Brak specjalistycznego sprzętu w szpitalu
To tragiczne wydarzenie pokazuje poważne problemy w systemie opieki zdrowotnej. Sytuacja, w której w szpitalu brakuje sprzętu, co prowadzi do konieczności wezwania karetki pogotowia, jest niedopuszczalna. Ostateczny skutek, jakim jest śmierć 11-miesięcznego dziecka, podkreśla dramatyczne konsekwencje takich niedopatrzeń.
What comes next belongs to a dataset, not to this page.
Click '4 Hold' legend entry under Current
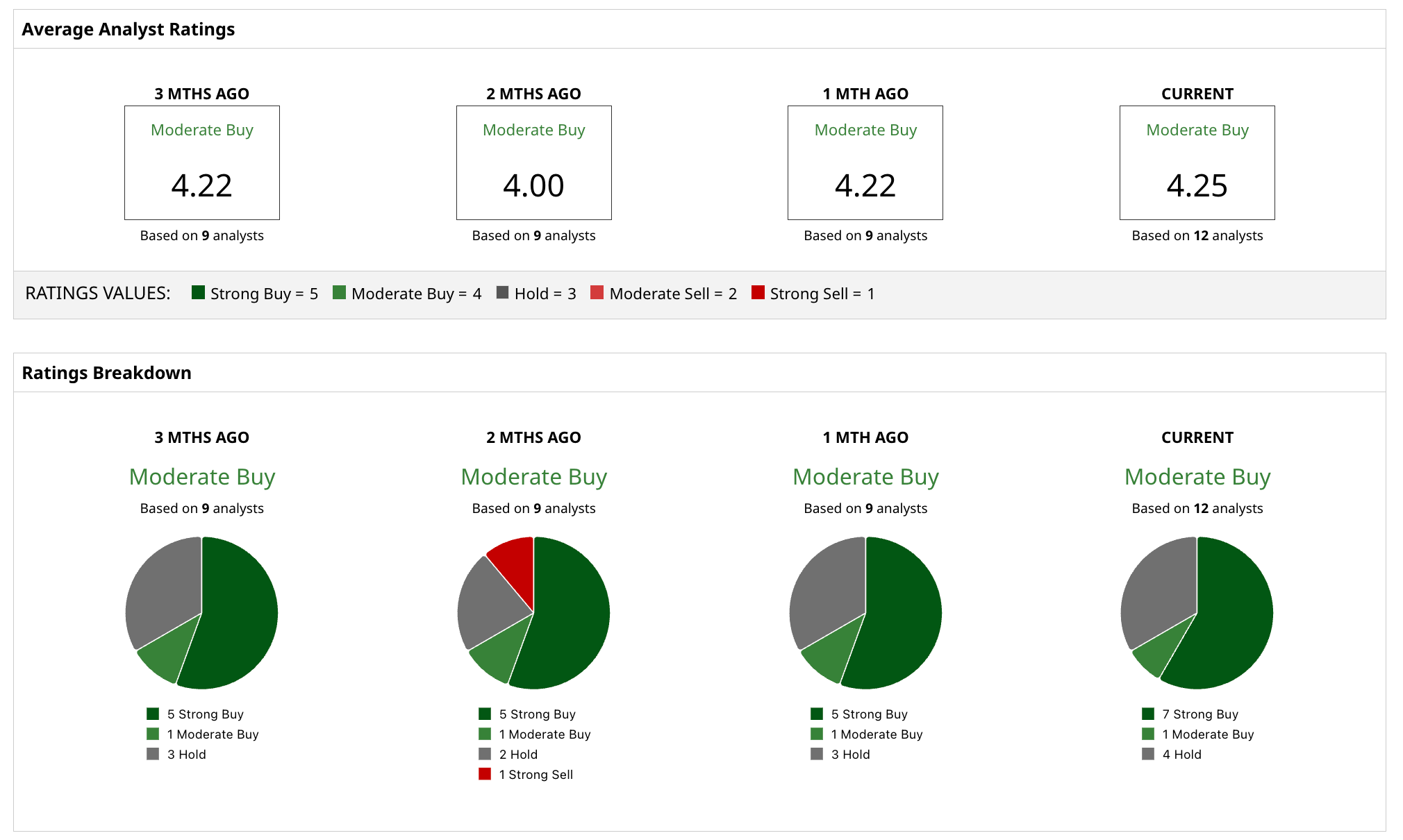The width and height of the screenshot is (1403, 840). [x=1181, y=755]
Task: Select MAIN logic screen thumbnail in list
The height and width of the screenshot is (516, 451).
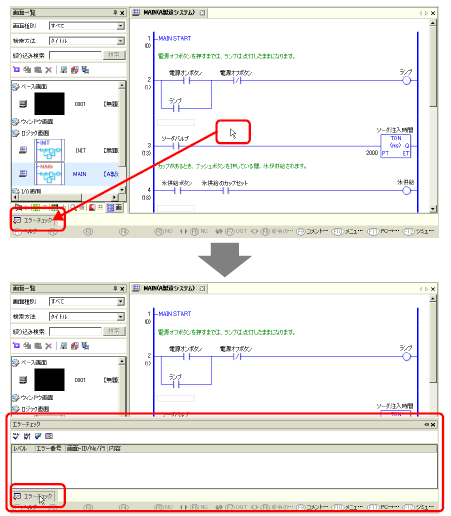Action: pyautogui.click(x=50, y=174)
Warto zwrócić uwagę na kilka kluczowych aspektów:
Braki w sprzęcie medycznym: Szpitale powinny być wyposażone w niezbędne narzędzia i urządzenia do ratowania życia, zwłaszcza w sytuacjach nagłych. Brak odpowiedniego sprzętu może prowadzić do opóźnień w udzielaniu pomocy, co jest szczególnie niebezpieczne w przypadku małych dzieci.
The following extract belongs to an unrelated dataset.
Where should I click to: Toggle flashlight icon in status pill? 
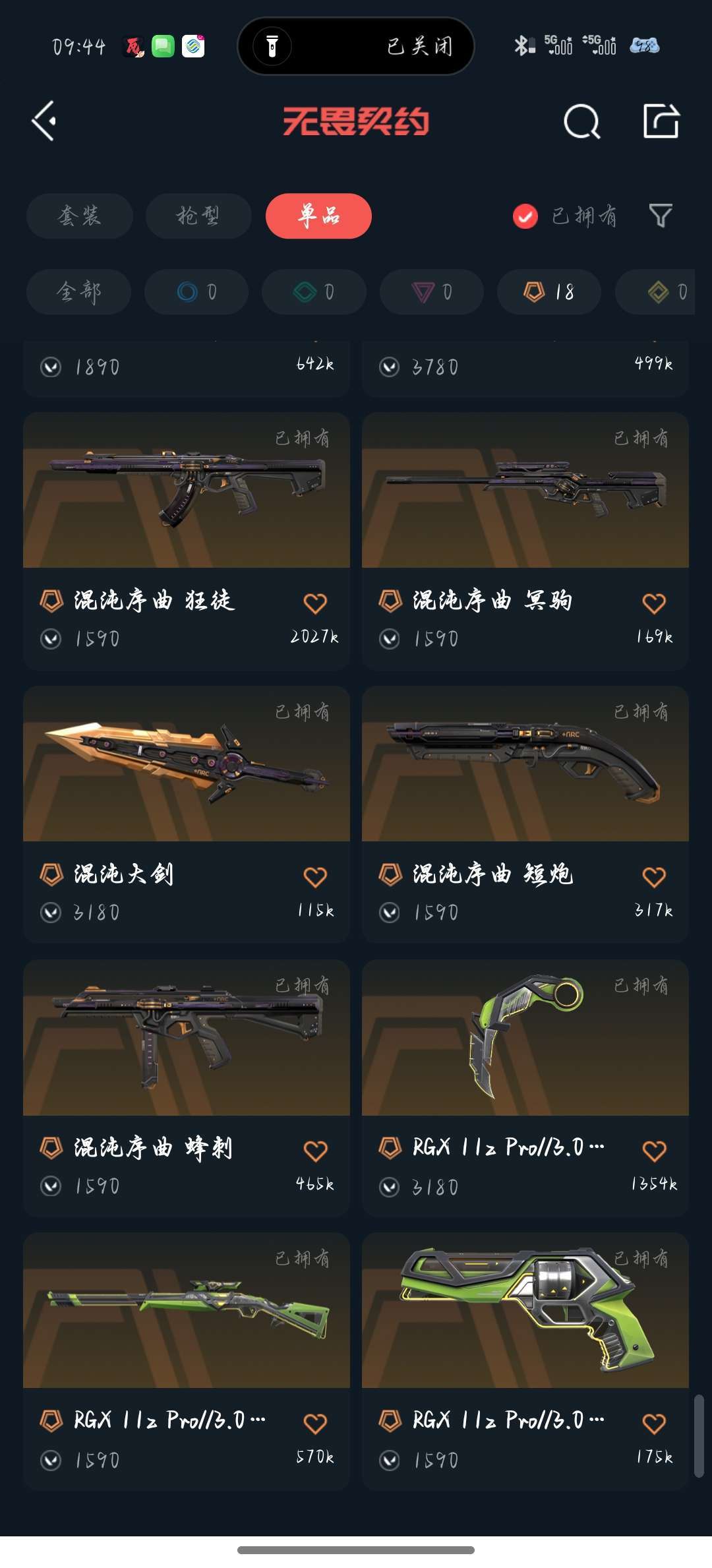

Procedury awaryjne: W sytuacjach, gdy brakuje sprzętu, szpitale powinny mieć wypracowane skuteczne procedury awaryjne, które zapewnią jak najszybszą pomoc pacjentom. Wzywanie karetki pogotowia do szpitala może być jednym z takich rozwiązań, ale nie powinno zastępować podstawowego wyposażenia medycznego.
Odpowiedzialność i nadzór: Należy zadać pytanie o odpowiedzialność zarządu szpitala oraz jednostek nadzorujących system ochrony zdrowia. Konieczne jest zbadanie, jak doszło do tego, że sprzętu zabrakło i jakie kroki zostaną podjęte, aby zapobiec podobnym sytuacjom w przyszłości.
Wsparcie dla rodziny: W takich tragicznych sytuacjach kluczowe jest również zapewnienie wsparcia psychologicznego i prawnego dla rodziny zmarłego dziecka. To, co się stało, to ogromna tragedia, z którą rodzina będzie musiała się zmierzyć.